Contractors have paid real money for overstating compliance with NIST 800-171.CMMC does not replace that risk, it reduces the risk by having a vetted third party (C3PAO) perform a review of your compliance to the controls you will sign off on meeting. And if you are the affirming official whose name is signed off on that attestation? There is the possibility of personal liability in these cases. 

“Failure to implement cybersecurity requirements can have devastating consequences, leaving sensitive DoD data vulnerable to cyber threats and malicious actors,” said Special Agent in Charge William Richards of the Air Force Office of Special Investigations Procurement Fraud Office, Andrew AFB, Md. “AFOSI, alongside our investigative partners and the Department of Justice, will continue to combat fraud affecting the Department of the Air Force and hold those accountable that fail to properly safeguard sensitive defense information.” 

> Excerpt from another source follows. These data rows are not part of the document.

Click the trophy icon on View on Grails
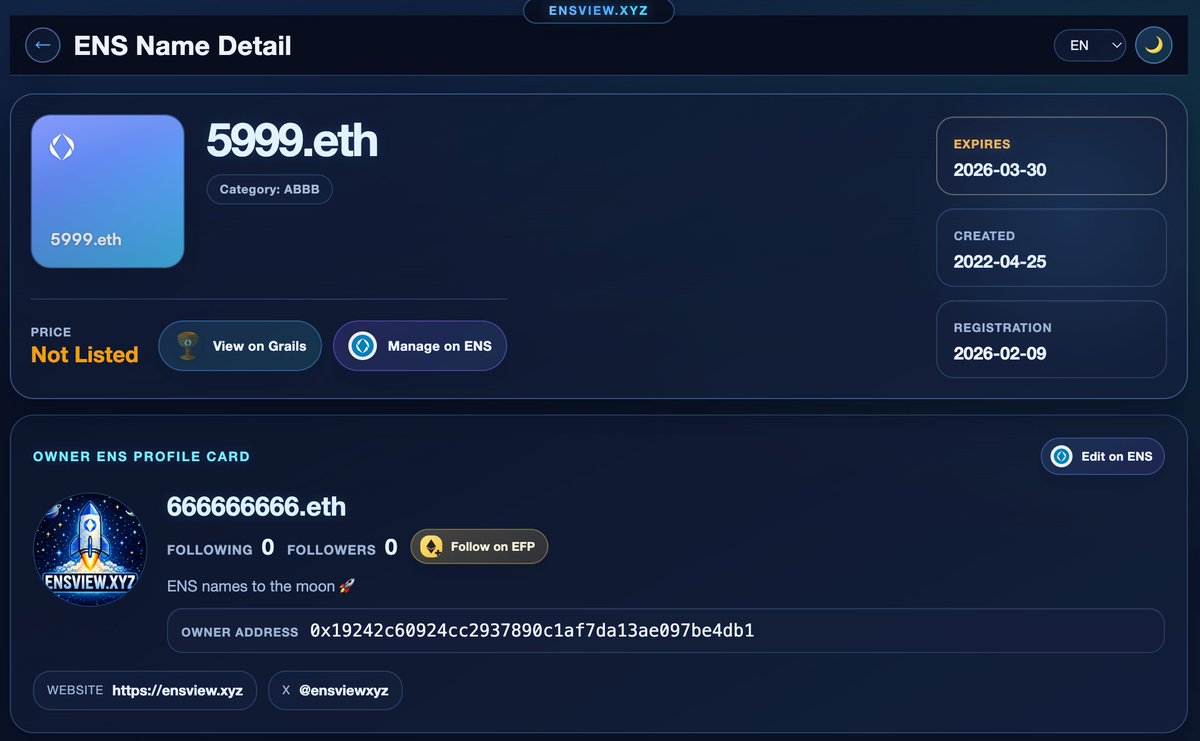The image size is (1200, 741). (x=188, y=345)
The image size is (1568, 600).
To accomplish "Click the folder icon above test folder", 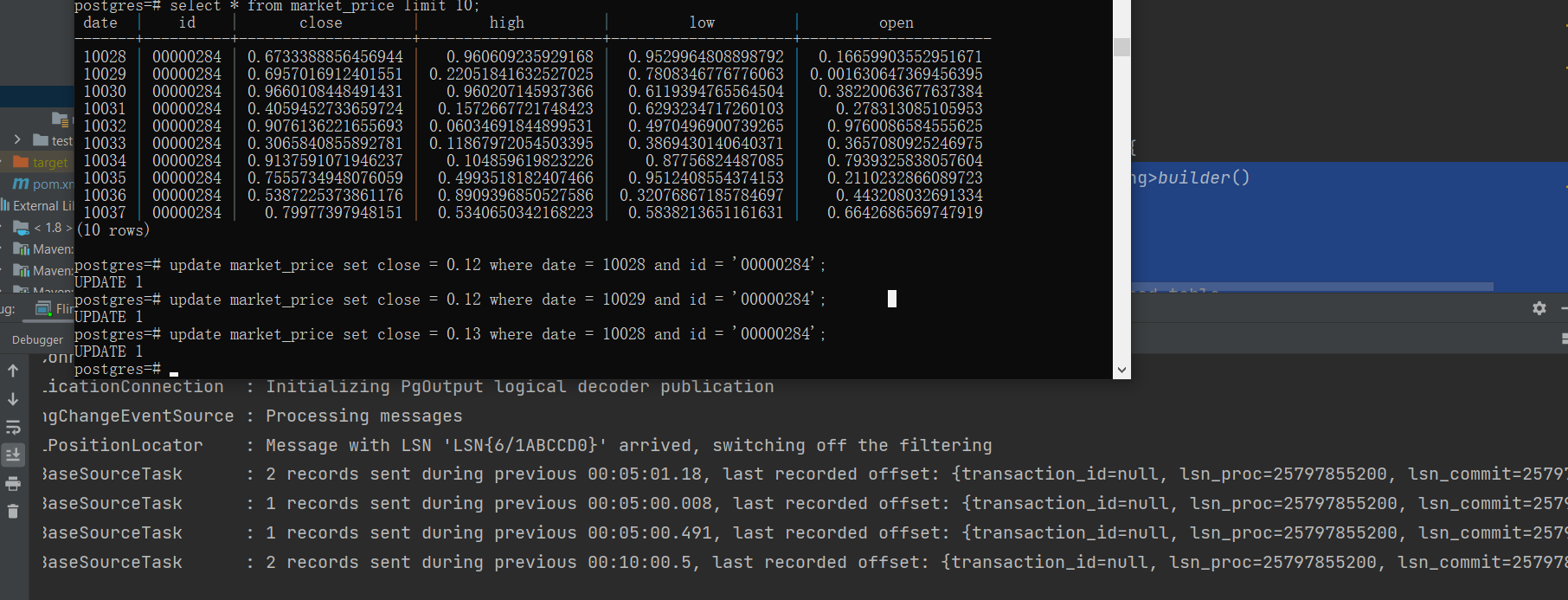I will click(59, 119).
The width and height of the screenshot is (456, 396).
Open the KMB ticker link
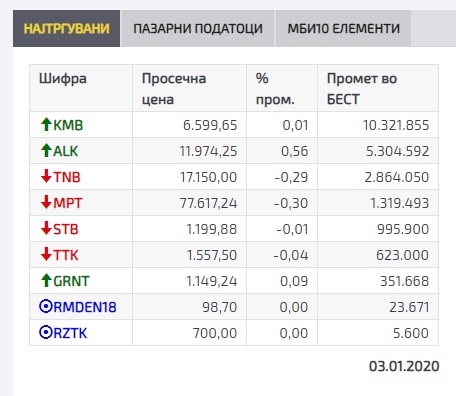(68, 125)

How to buy down the risk in Years 2 and 3

The CMMC rule does not require a mid-cycle third-party assessment. But organizations that take cybersecurity, legal exposure, and executive accountability seriously don’t rely on memory and optimism for two years. They validate. 

The most effective way to do that is through an interim C3PAO assessment. Having a CMMC third-party assessment organization come and validate your controls as MET/NOT MET before you attest to meeting them can: 

• Identify compliance drift while it is still manageable  
• Give the affirming official something concrete to rely on when signing an annual legal statement 
• Create a defensible narrative if an audit, investigation, or inquiry ever occurs 

Being able to say, “we hired an independent assessor to validate our posture before signing,” is very different from, “we assumed we were fine.” 

It’s not about perfection — it’s about due diligence.  

Key takeaway 

CMMC is not a one-time trophy. It is a commitment. The program exists because self-attestation alone did not work, yet Years 2 and 3 still rely on it.  

That means you should be wary of treating those years casually. You should be intentional and avoid the risks that existed with the previous self-attestation model because those annual affirmations are legal representations tied to contracts, money, and accountability. With your name on the line, you should know exactly what you are signing and feel confident in what you’re attesting to. 

In a world where cybersecurity representations are being scrutinized harder than ever, that matters.